Top of INFORMATION SHOWN

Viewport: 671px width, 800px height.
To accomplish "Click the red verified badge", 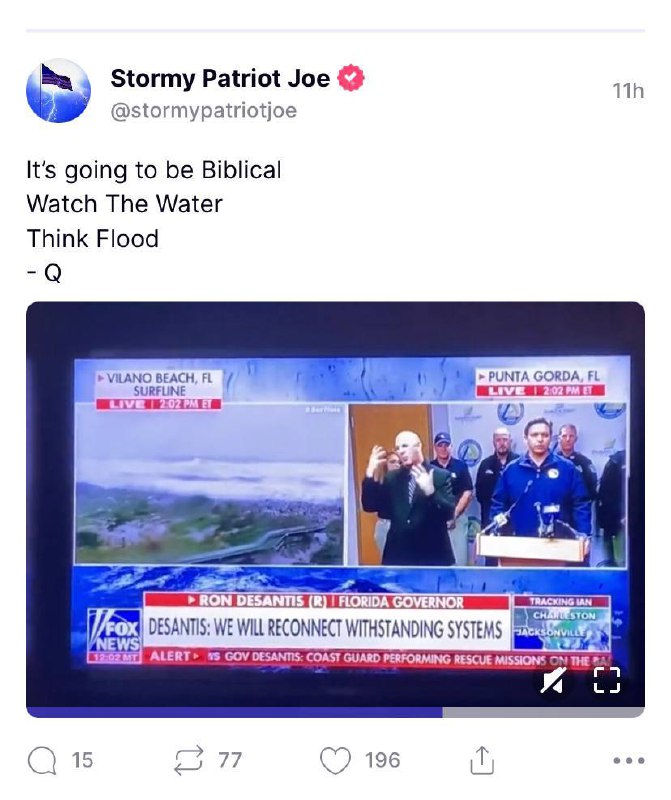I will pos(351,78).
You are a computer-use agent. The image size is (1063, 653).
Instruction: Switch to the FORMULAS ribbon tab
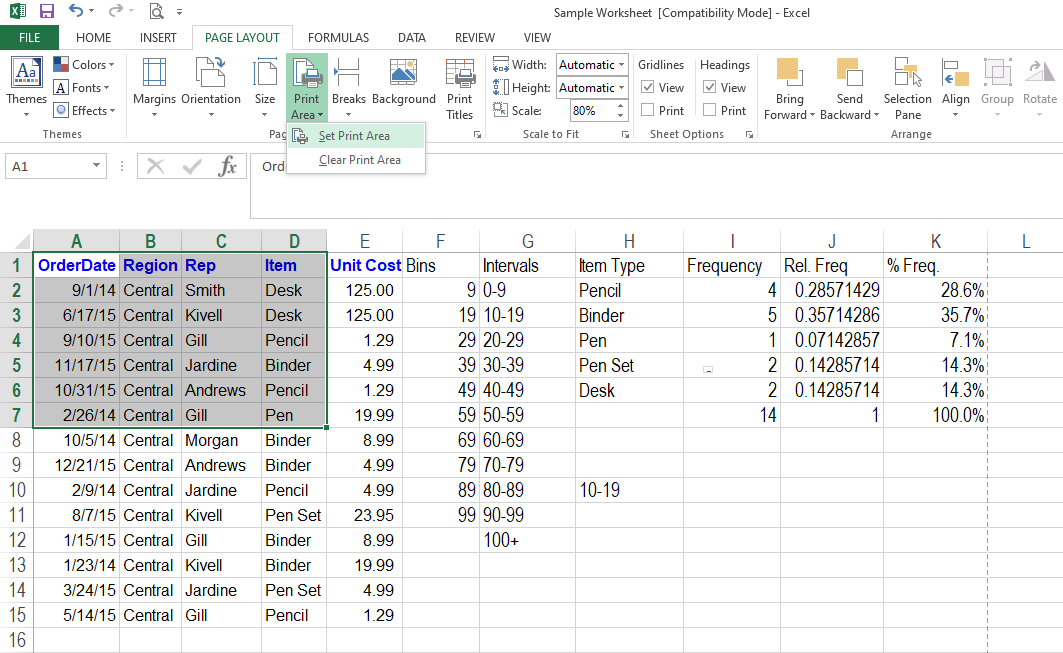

Bottom of INFORMATION SHOWN
Top of INFORMATION SHOWN

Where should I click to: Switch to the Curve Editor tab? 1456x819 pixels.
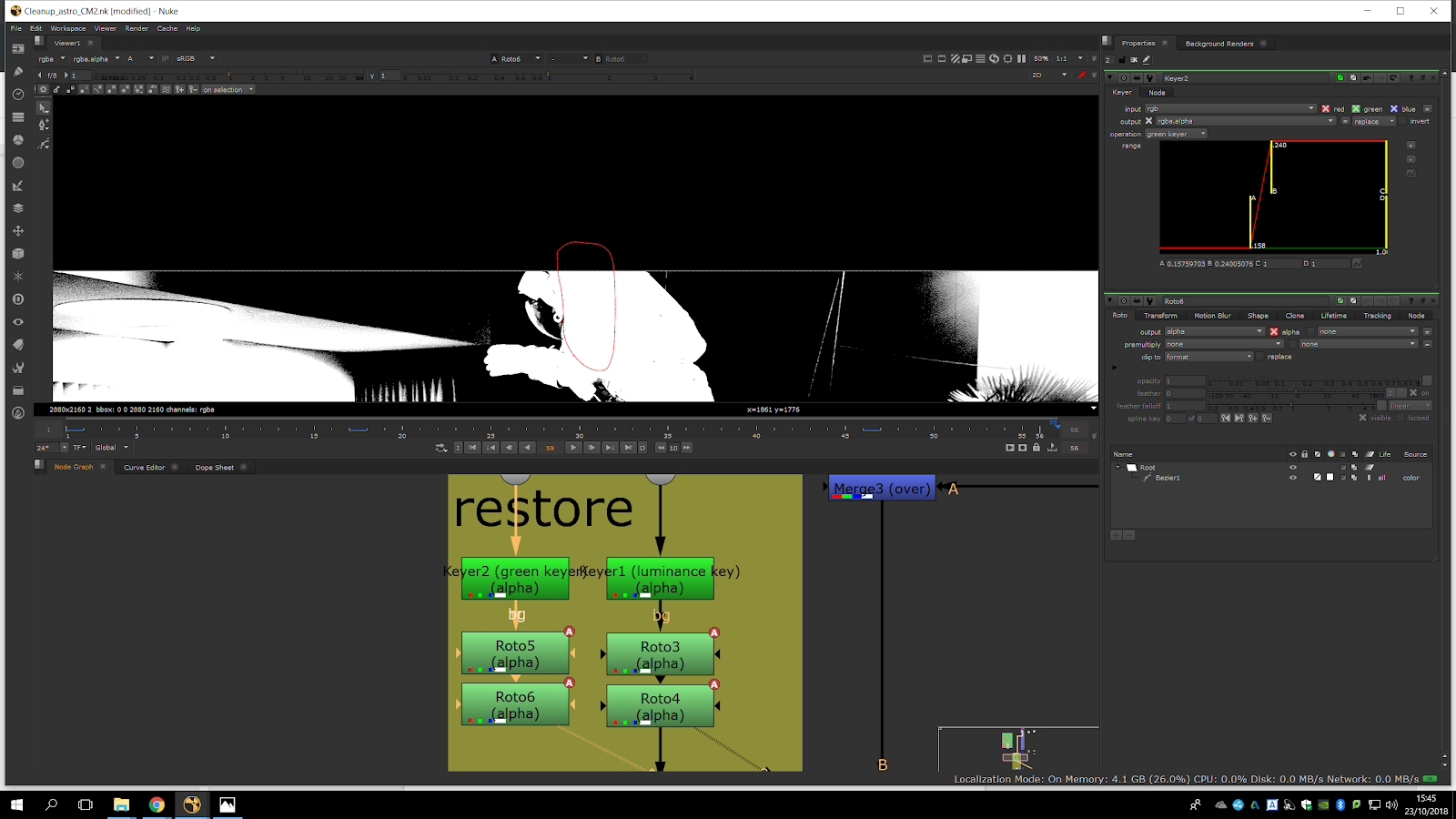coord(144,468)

Bottom of INFORMATION SHOWN

→ EXERCISE PROMPT:
From the records above, retype only the lines starting at the line that contains "You are a computer-use" and ending at the line that contains "Instruction: Switch to", both included.

→ EXERCISE ANSWER:
You are a computer-use agent. The image size is (1063, 653).
Instruction: Switch to the FORMULAS ribbon tab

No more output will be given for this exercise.